Ian Jackson's general resolution to prevent init system coupling has failed to pass, the majority vote deciding that the resolution is unnecessary. This means that not only will Debian's default init be systemd, but packages will not be required to support other init systems. Presumably, this means that using other init systems on Debian (without using systemd as a base) will not be possible without major workarounds, or possibly at all. It also leaves the future of Debian projects such as kFreeBSD unclear, as systemd is linux specific.
The vote results can be found here
The winners are:
Option 4 "General Resolution is not required"
Option 1 "Packages may not (in general) require a specific init system"
Can someone explain, in a technical manner, why this was not desired?
It was and is desired. Systemd, however, is not an init system. It is a cancer.
Proponents cannot point out the former without revealing the truth of the latter.
A daemon/service should not require init source code in order to build itself. Init should not require the daemon source in order to build. They should both be capable of building without knowing about each other.

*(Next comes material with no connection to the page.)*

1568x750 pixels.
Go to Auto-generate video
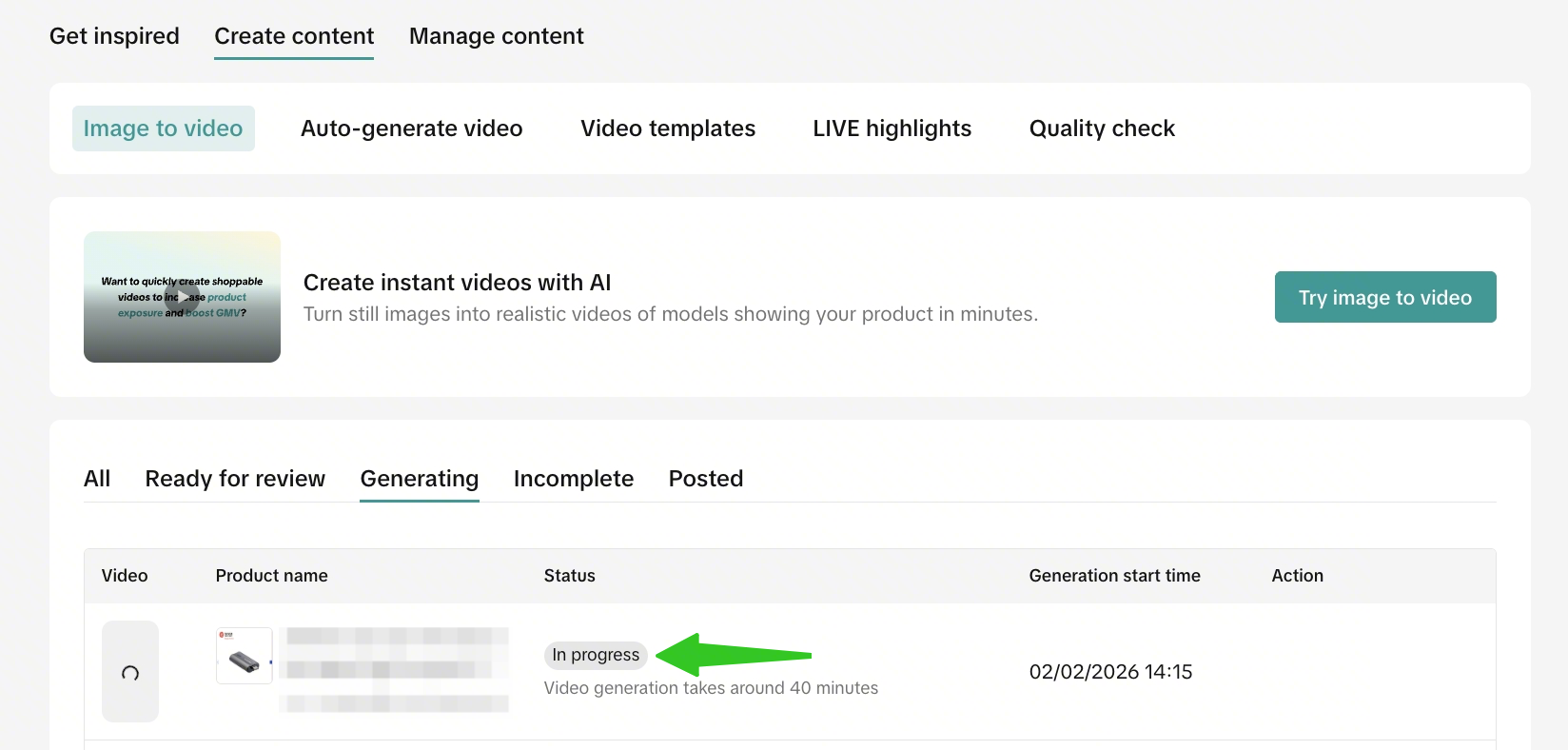click(411, 128)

An optional intermediary that understands the daemon and the init can be used by the init system to start the daemon. That intermediary is usually a configuration file and/or script that the init understands. It depends on both the init system and the daemon. This allows you to use the same service with various init systems. The only thing required to make the service function with a new init is a new intermediary. The developers of the daemon/service don't even have to know about the new init system. They don't care about init systems, they care about their service. Usually a distro package manager would care about such things.

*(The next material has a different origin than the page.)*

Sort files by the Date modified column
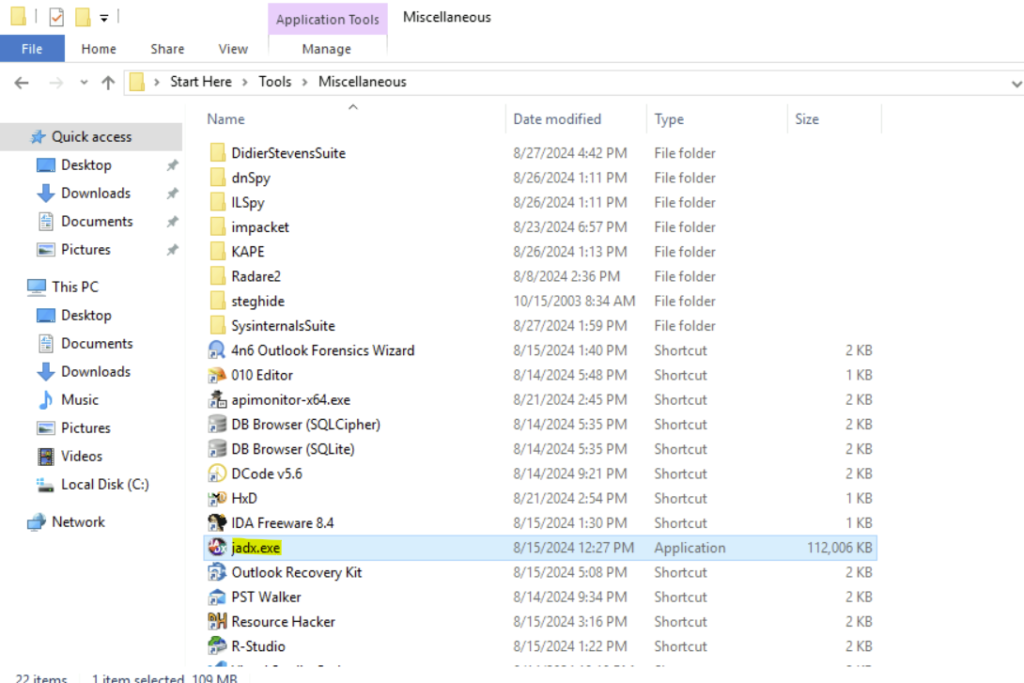 click(x=557, y=119)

An alternative is the service developer using defines that can be toggled on and off at build time. So it becomes possible for a service to optionally depend on a specific init/library. This allows for the developer to directly support functioning with a foreign project but still allow the service to function if that foreign project dies, is forked, or becomes deprecated.
If you tie yourself to a foreign project then you tie yourself to its fate. If you want your software to continue functioning no mater what happens with the rapidly fluctuating open source ecology then you need to minimize hard dependencies.